Visionnaire même. Parce qu’aujourd’hui, on n’a même plus besoin du multipartisme pour voir se reconstruire ce que Houphouët craignait le plus….
Une Côte d’Ivoire morcelée par les lignages, fragmentée par les totems, et dominée par les caprices des chefferies villageoises.
Le Pdci ce parti qui fut jadis la colonne vertébrale du rêve républicain ivoirien, est en train de se transformer en royaume baoulé déguisé en formation politique.
On y parle de sang, de lignée, de “fils du terroir”, de succession royale, mais plus jamais de projets, d’institutions, ou de République.
Ironie du sort, celui qu’on brandit comme l’héritier légitime, TIDIANE THIAM est précisément celui que Houphouët lui-même appelait dans une vidéo « le fils du sang étranger ».
Son père, Amadou Thiam, fut traité de Sénégalais infiltré par ce même système tribal baoulé, qui aujourd’hui en fait un prince.
Quel retournement théâtral !
J’observe ça avec consternation.
Parce qu’à ce rythme, le PDCI va droit vers l’implosion.
Si l’équation, c’est “Thiam ou rien”, alors ce sera “rien”.
Parce qu’on ne construit pas une nation sur le ressentiment tribal, l’orgueil ethnique, ou les illusions de royauté lignagère.
On ne gouverne pas un peuple de plus de 60 ethnies avec les codes d’un village sacré Akan.
La Côte d’Ivoire n’est pas un royaume.
Elle n’est pas baoulé.
Elle n’est pas dioula.
Elle n’est pas bété.
Elle est plurielle, mosaïque, complexe, indocile et rebelle.
Elle ne se plie pas aux injonctions d’un conseil de chefs.

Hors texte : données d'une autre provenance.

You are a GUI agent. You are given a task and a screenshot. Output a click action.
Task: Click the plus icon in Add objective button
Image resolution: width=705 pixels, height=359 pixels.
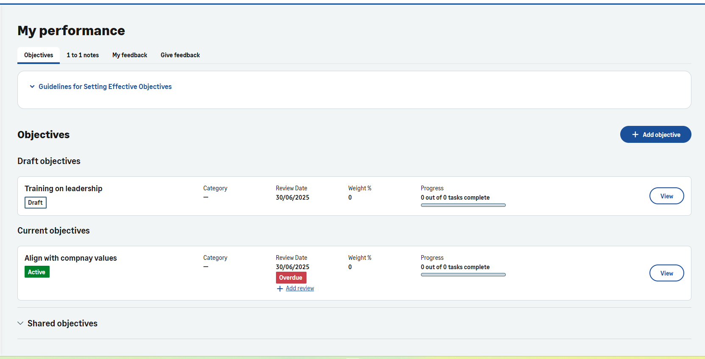click(x=635, y=134)
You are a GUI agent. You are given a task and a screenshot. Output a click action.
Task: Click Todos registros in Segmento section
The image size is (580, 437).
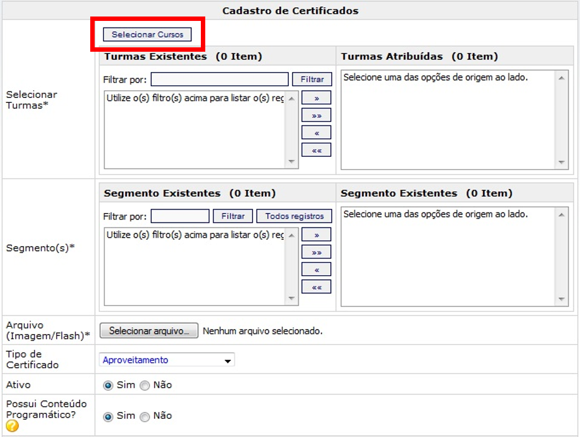(294, 216)
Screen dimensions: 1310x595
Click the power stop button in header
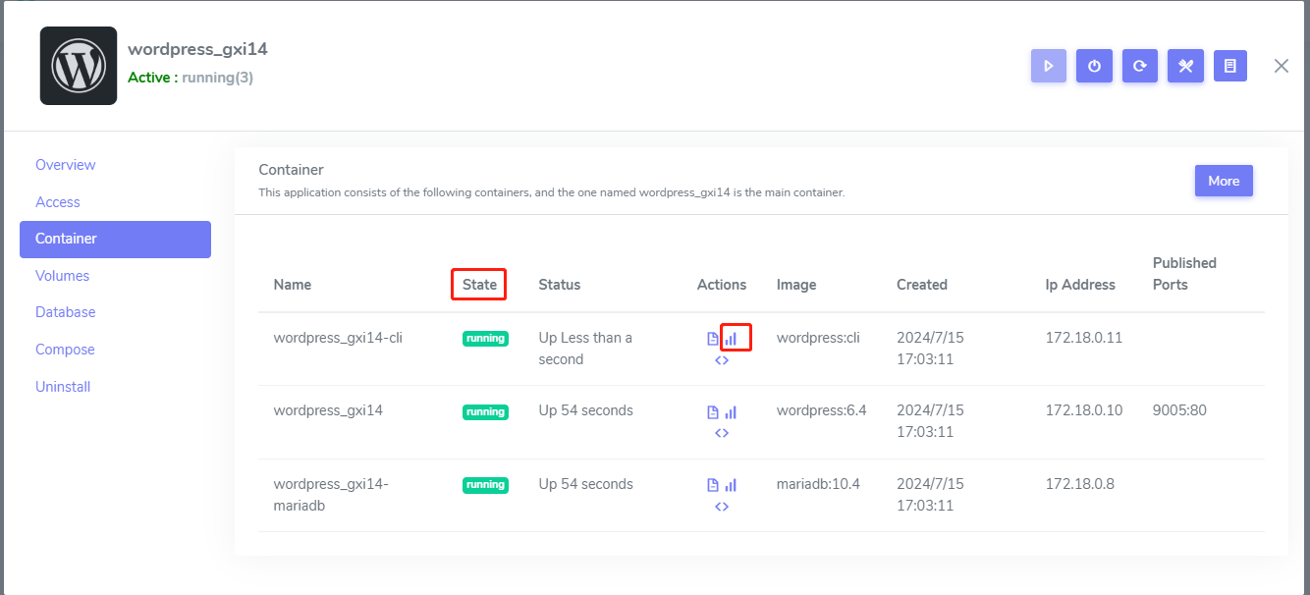1094,66
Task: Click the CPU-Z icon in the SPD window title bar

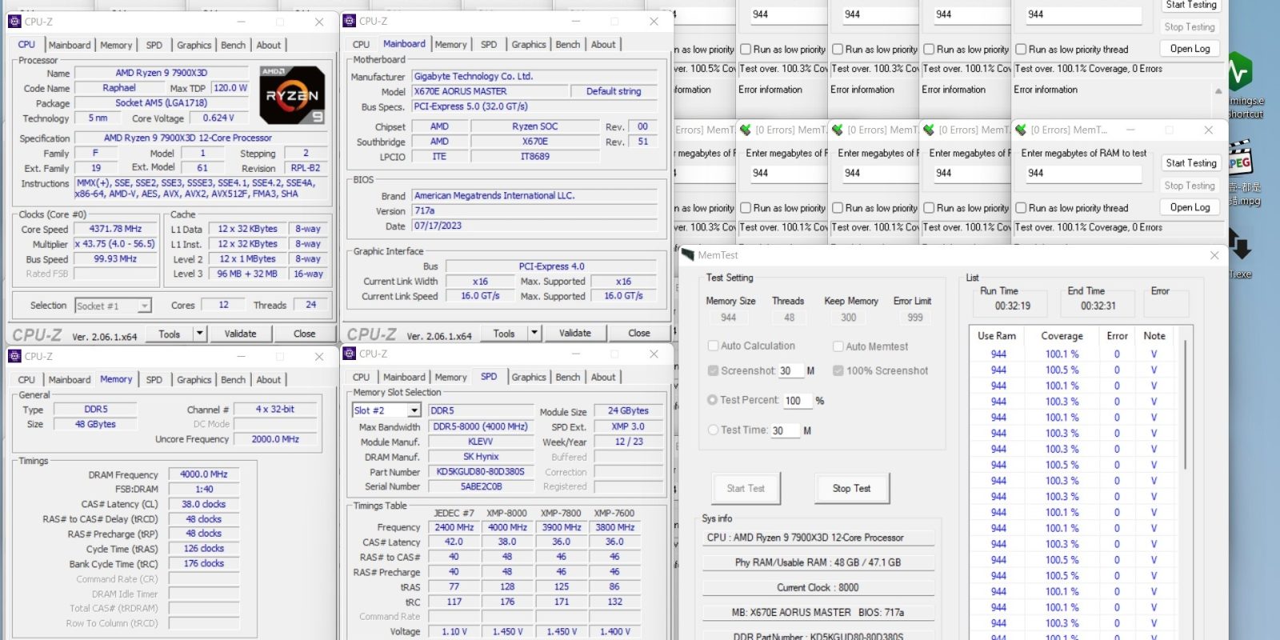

Et elle ne se donne pas à un candidat parce qu’il a du sang bleu ou un patronyme validé par le totem. La Côte d’Ivoire n’appartient à personne.
Elle est à tout le monde.
Et si certains veulent la reconquérir à coups de toges royales, de rituels d’allégeance et de pactes villageois, ils vont se heurter à la force sourde de la République.
Une République épuisée, tolérante, cicatrisée, mais encore debout.
Quant à ceux qui agitent la mémoire d’Houphouët-Boigny, comme une amulette sacrée, je leur dis ceci : il serait très furieux aujourd’hui.
Lui qui a été trahi par les siens.
Lui qui a été combattu par ses parents, frères et sœurs baoulé avant même d’être porté par les nordistes.
Lui qui a vu des hommes comme Djeny Kobena, Lamine Diabaté, Hyacinthe Sarassoro, Jacqueline Oble, etc., être jetés comme des malpropres après sa mort, car ils ne rentraient plus dans les cases de la pureté ethnique.
Et maintenant, on ose parler de succession ?
Mais où étiez-vous quand le PDCI perdait tout ?
Où étiez-vous quand la démocratie agonisait, bâillonnée par le cynisme tribal ?
Vous étiez muets. Absents.
Silencieux comme des pierres tombales.
Et maintenant que vous avez “votre prince”, vous redressez la tête comme si le trône vous appartenait.
Réveillez-vous !
La démocratie ne se plie pas aux lois de la chefferie.
La République ne reconnaît pas les héritiers du sang.
Et l’histoire ne pardonne jamais ceux qui trahissent leurs fondations.
Si Thiam est votre roi, très bien.
Mais sachez qu’il n’est pas le roi de la Côte d’Ivoire.
Ce pays ne veut pas de rois.
Il veut des serviteurs.
Il veut des idées.
Il veut du courage.
Et moi, je veux croire malgré tout que le peuple baoulé, qui a donné à la Côte d’Ivoire l’un de ses plus grands bâtisseurs, ne renoncera pas à la République pour un trône imaginaire.